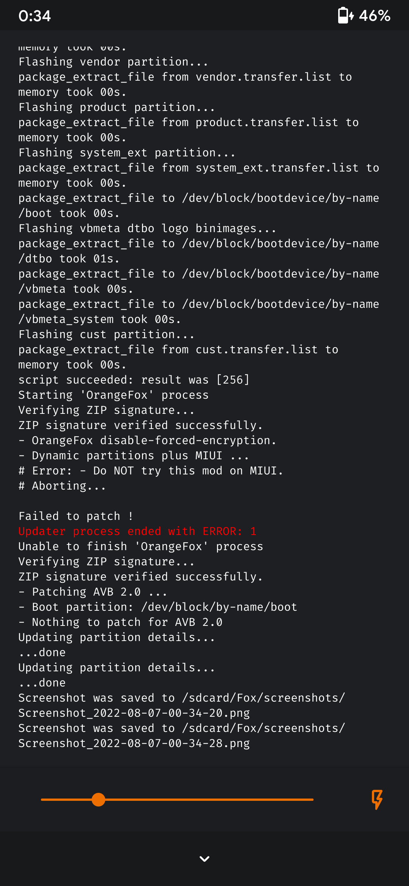Image resolution: width=409 pixels, height=886 pixels.
Task: Click the '# Aborting...' log line
Action: [62, 486]
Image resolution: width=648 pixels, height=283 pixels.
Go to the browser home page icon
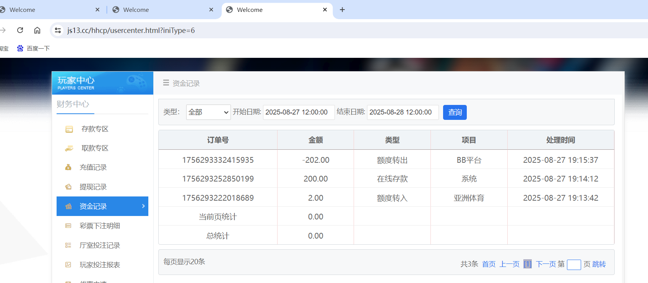37,30
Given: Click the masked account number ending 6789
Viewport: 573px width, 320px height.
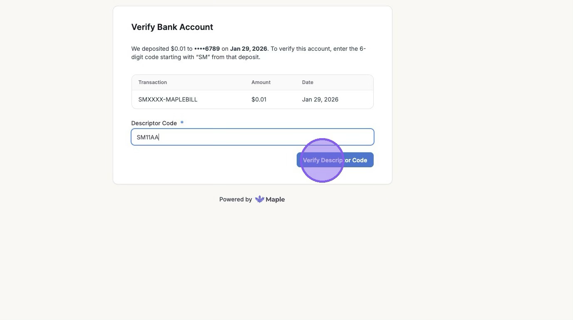Looking at the screenshot, I should tap(207, 49).
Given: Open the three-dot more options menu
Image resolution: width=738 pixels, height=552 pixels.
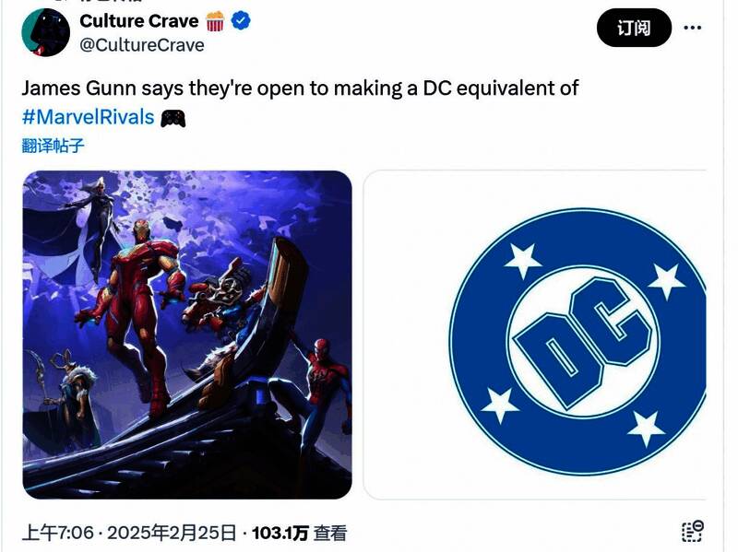Looking at the screenshot, I should tap(693, 28).
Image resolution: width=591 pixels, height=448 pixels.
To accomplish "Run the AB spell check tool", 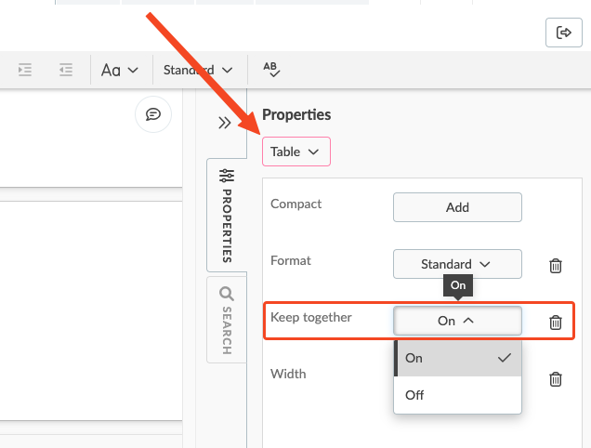I will (271, 70).
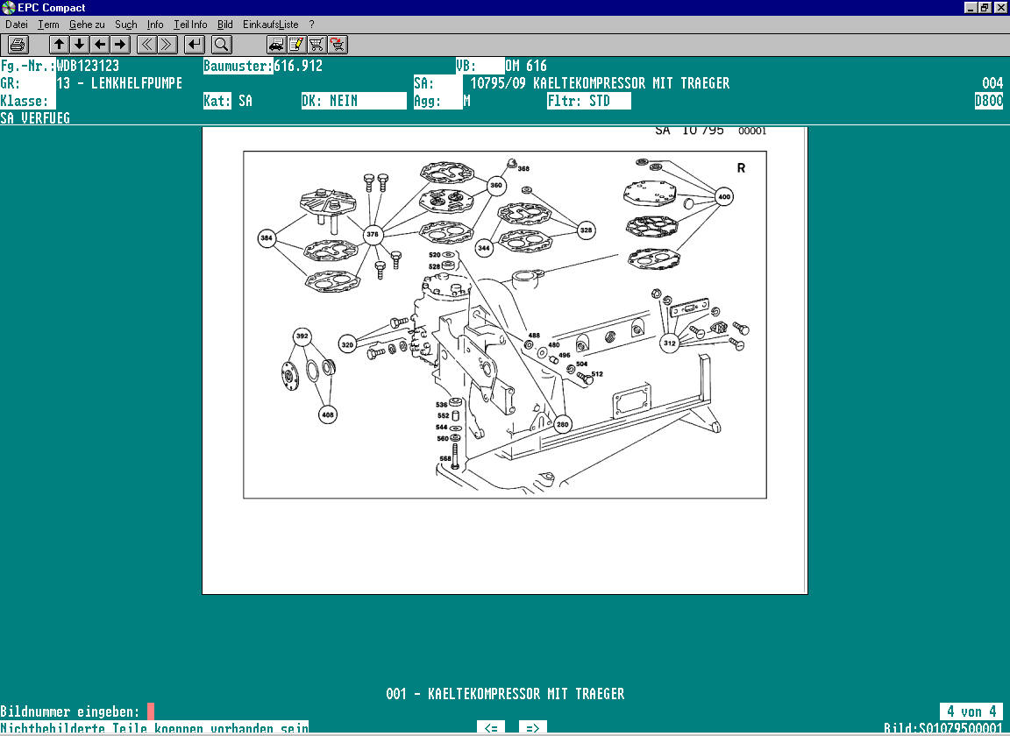This screenshot has height=736, width=1010.
Task: Click the '<=' previous image button
Action: (491, 727)
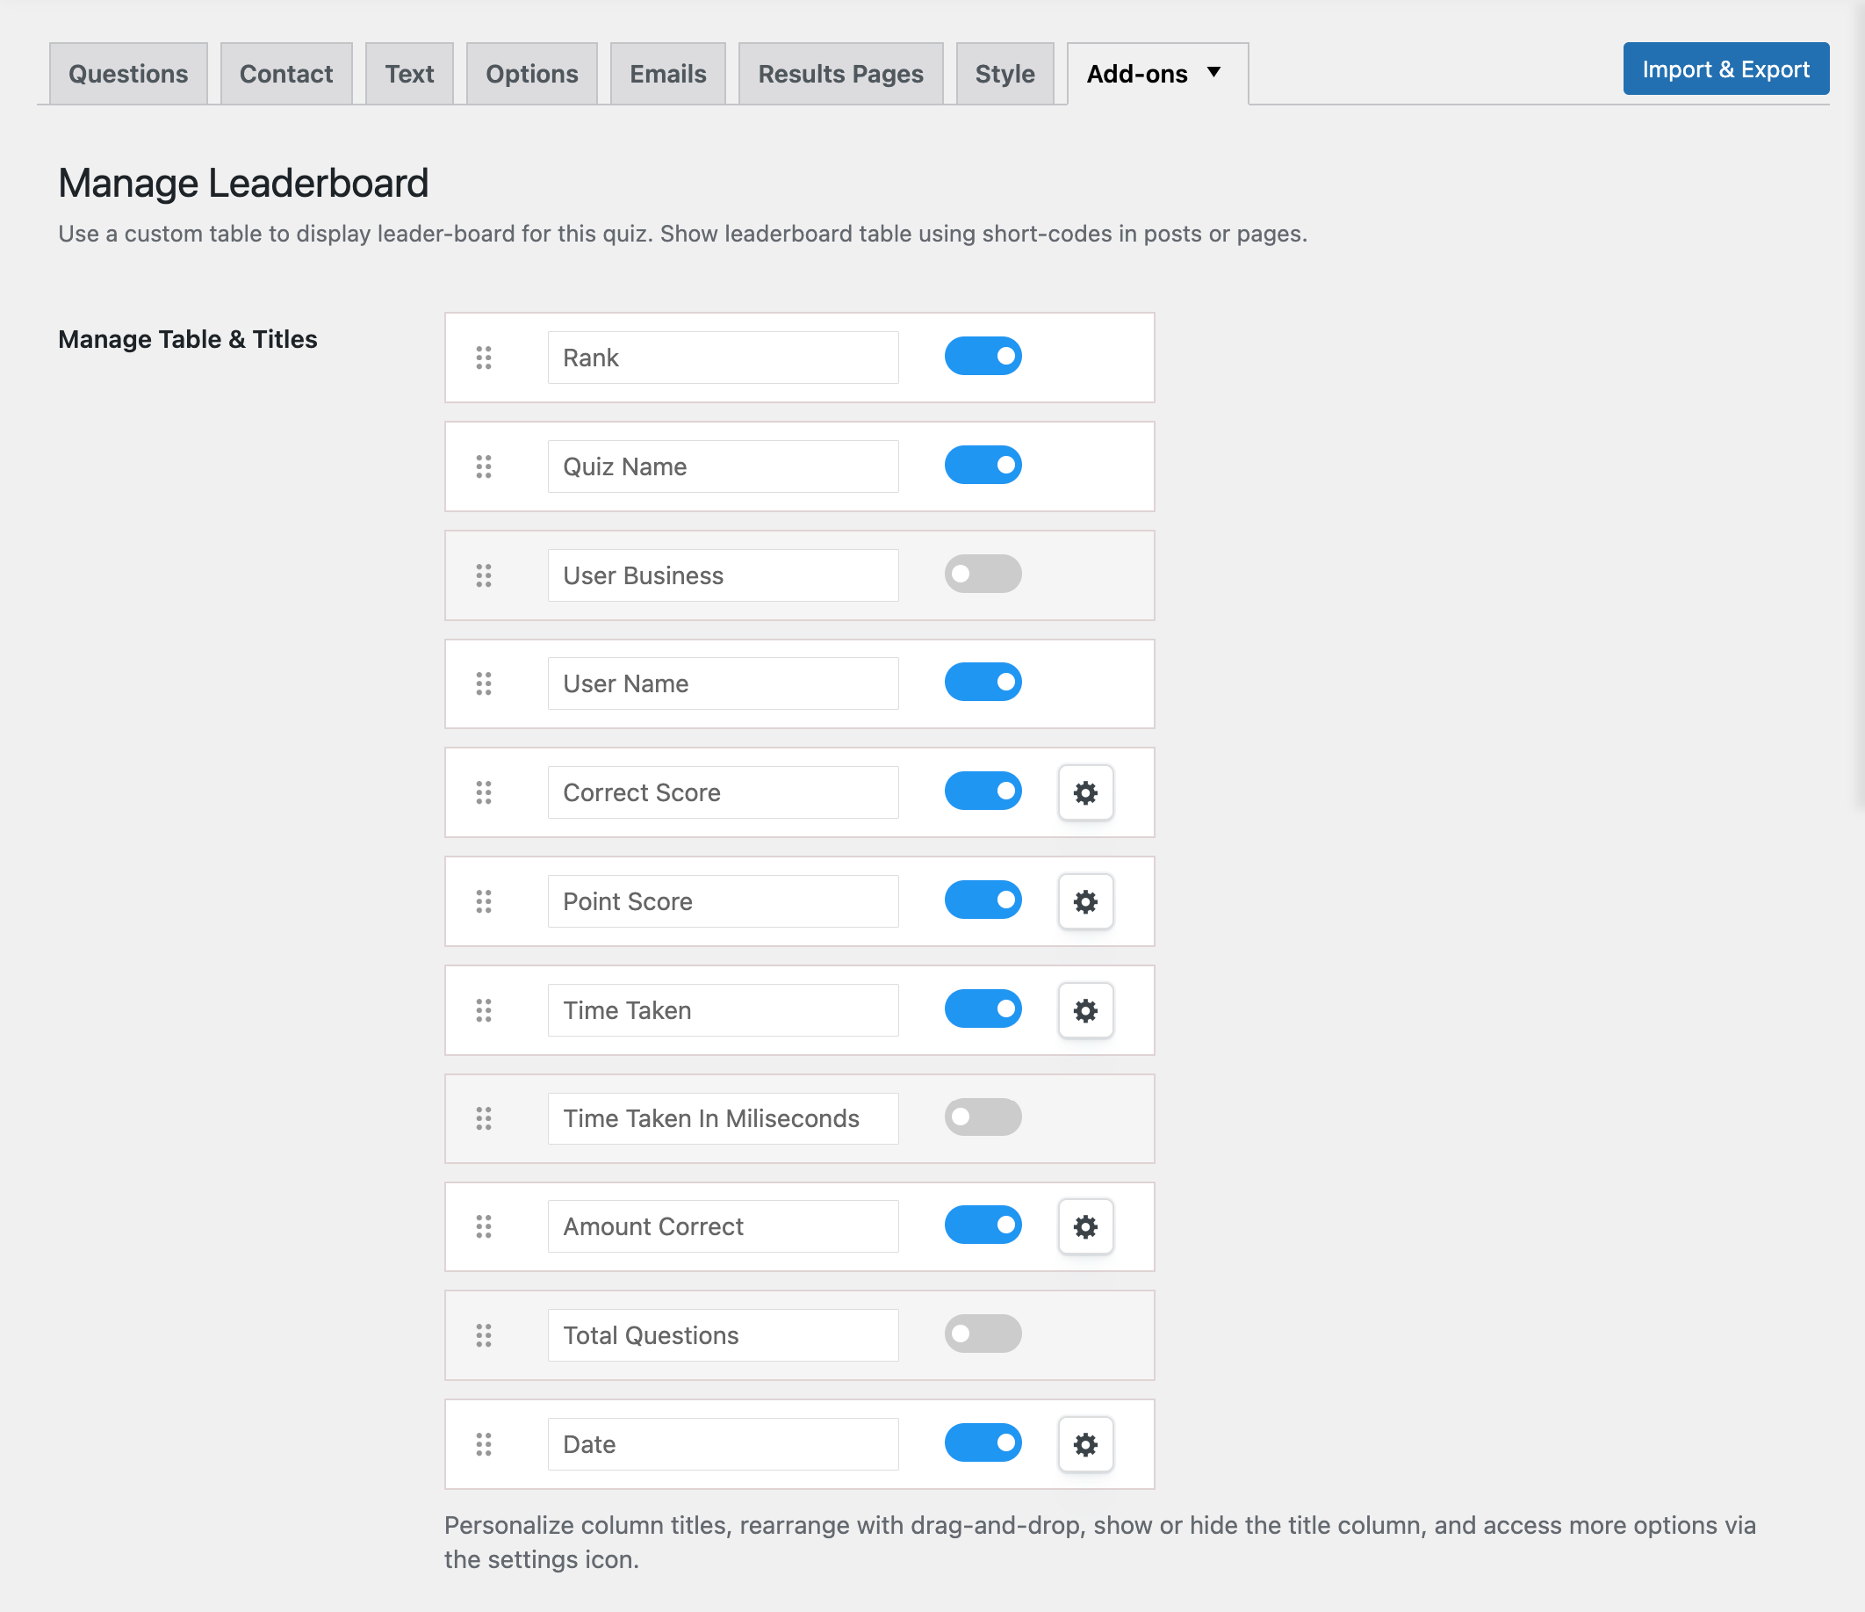
Task: Switch to the Results Pages tab
Action: (x=839, y=71)
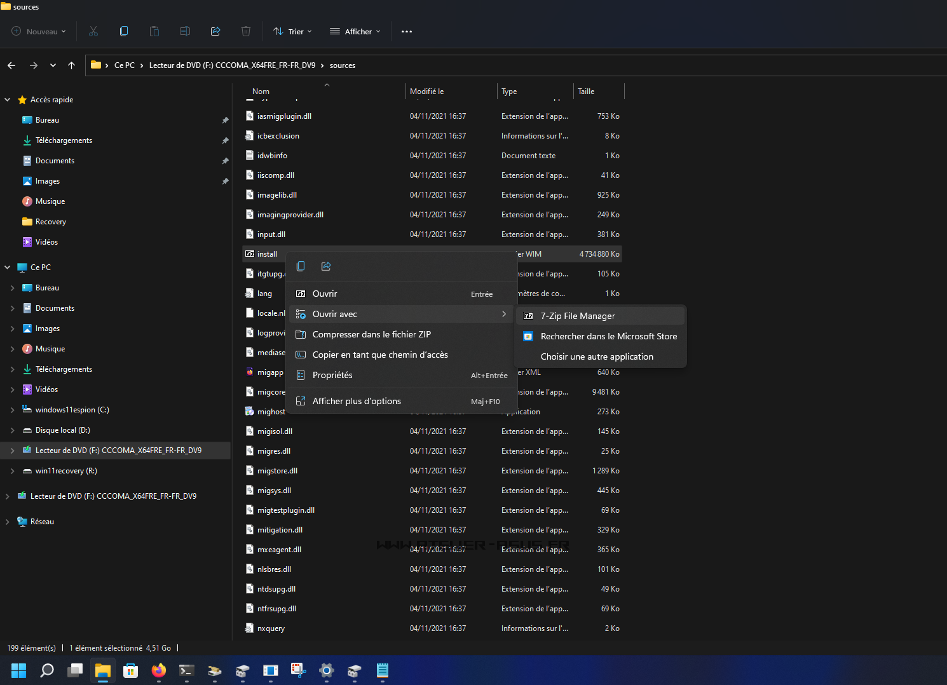Sort by the Taille column header
The image size is (947, 685).
586,92
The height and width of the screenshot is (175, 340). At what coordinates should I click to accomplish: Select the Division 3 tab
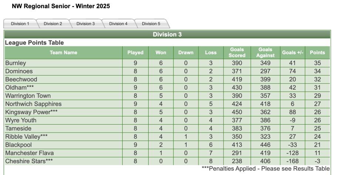tap(85, 24)
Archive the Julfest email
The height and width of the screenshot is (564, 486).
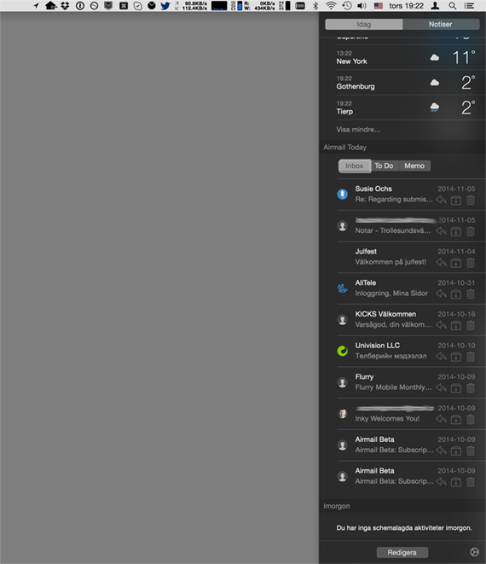(x=456, y=263)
........
■ WORK INSTRUCTIONS
From the line with "The height and width of the screenshot is (175, 340)." to the final line of the records, inclusive, set down the lines exactly and add nothing; leave every picture out.

■ ANSWER TO THE PROBLEM
The height and width of the screenshot is (175, 340). At what coordinates should I click to accomplish: Select the Division 3 tab
tap(85, 24)
Archive the Julfest email
The height and width of the screenshot is (564, 486).
(x=456, y=263)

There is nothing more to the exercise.